For Dumfries is the oldest chartered town in the US state of Virginia – beating nearby Alexandria, on the outskirts of Washington DC by just a few hours.
And current mayor Fred Yohey says: “Although just a small town we feel we have something to shout about in our charter.”
And he stressed: “Anyone from Scotland’s Dumfries will be given a very warm welcome if they can manage across to our celebrations in May.”
The US Dumfries dates back to the late 1600s at a small inlet called Quantico Creek just off the Potomac River and with developments in the area, the town was formally established and named by John Graham after his Scottish birthplace and received its charter on May 11, 1749, making it the oldest continuously chartered town in Virginia.
The growth of the tobacco market saw it become a thriving community rivalling Boston, Philadelphia and New York in importance.
But Mayor Yohey pointed out that large scale cultivation in the area led to the town’s downfall.
He said: “There was no erosion control and sediment was washed down the rivers and the harbour became silted up and its importance began to wane.”
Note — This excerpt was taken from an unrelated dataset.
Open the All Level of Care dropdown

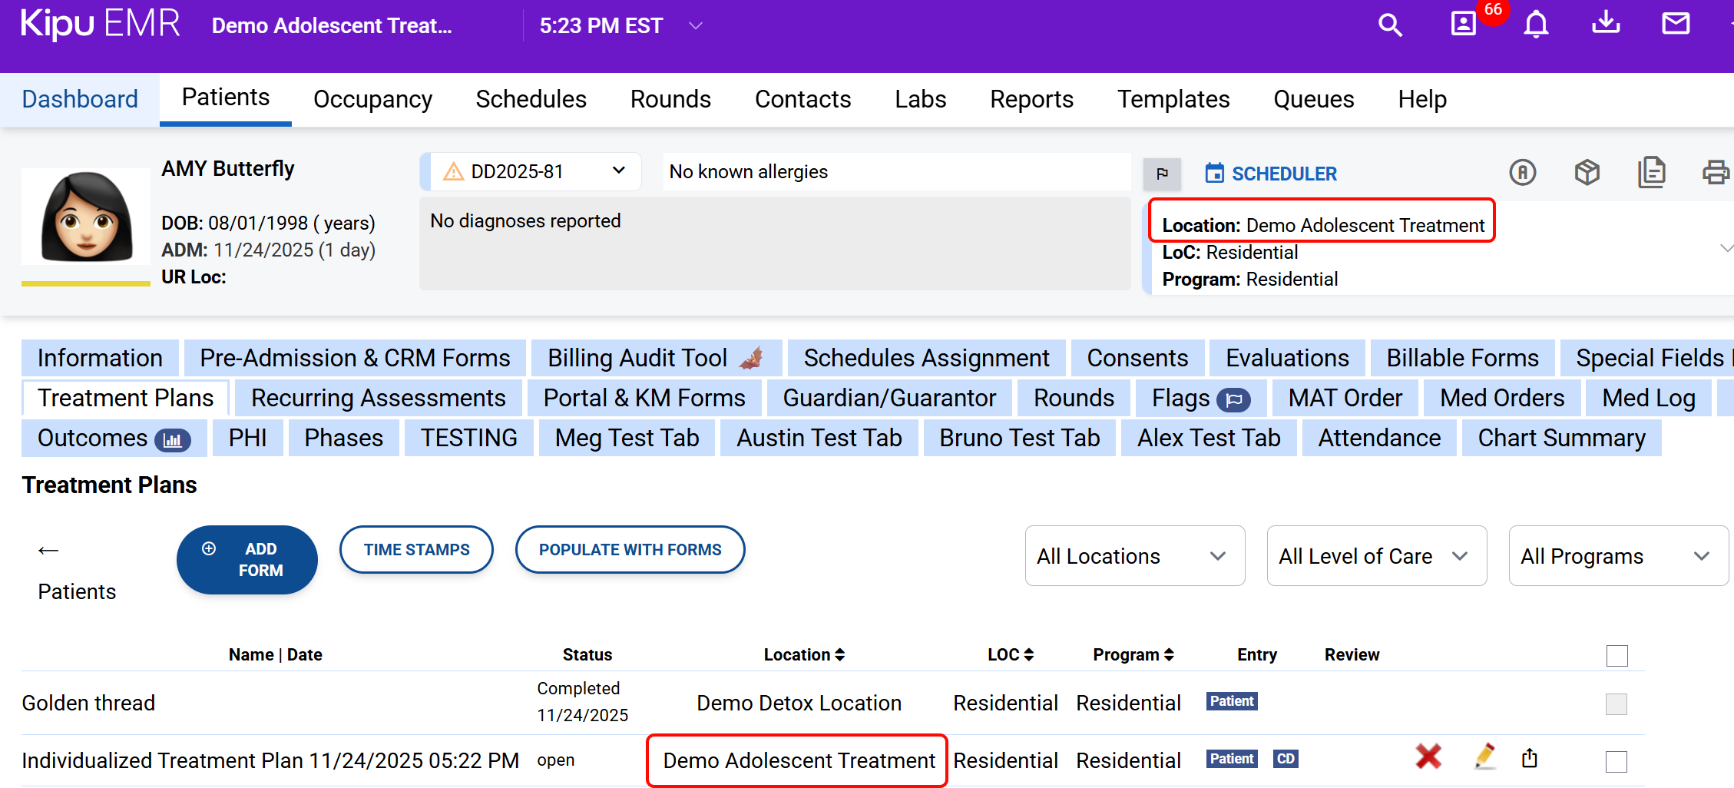point(1376,555)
However it was at the centre of several battlefields in both the revolutionary war and the Civil War and although no fighting actually took place in the town it did have its importance adjacent to the Potomac River and the way upstream to Washington DC and came under fire.
And during the Civil War one of the houses in the town – the Henderson House – which is still standing and occupied today, was used as a hospital and the coping at one corner was torn away by cannon fire.
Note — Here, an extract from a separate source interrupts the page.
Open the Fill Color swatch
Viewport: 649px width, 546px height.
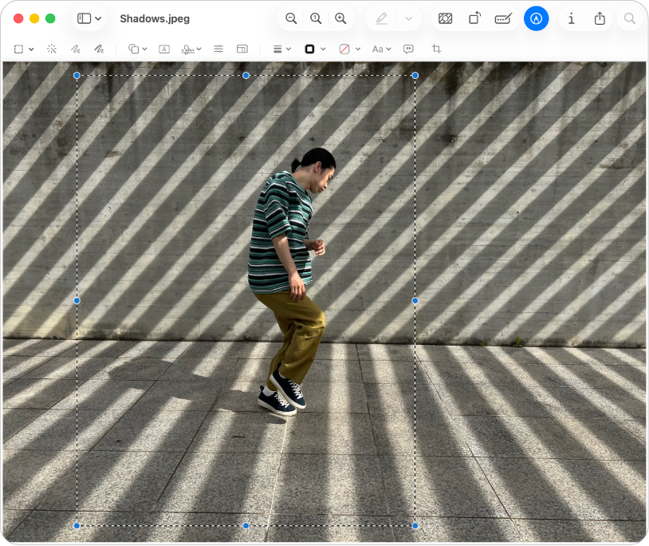pos(346,49)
Today the town, with a population of around five and a half thousand, is mainly a bedroom community for Washington DC, though Mayor Yohey is optimistic that it could have a future tourist spin off following the building of the US Marines Museum just outside the town boundary next to the Quantico Marine base.
He said: “It was opened just under two years ago by President George Bush and is attracting a million visitors a year.
“It would certainly be wonderful to get some spin off from that.”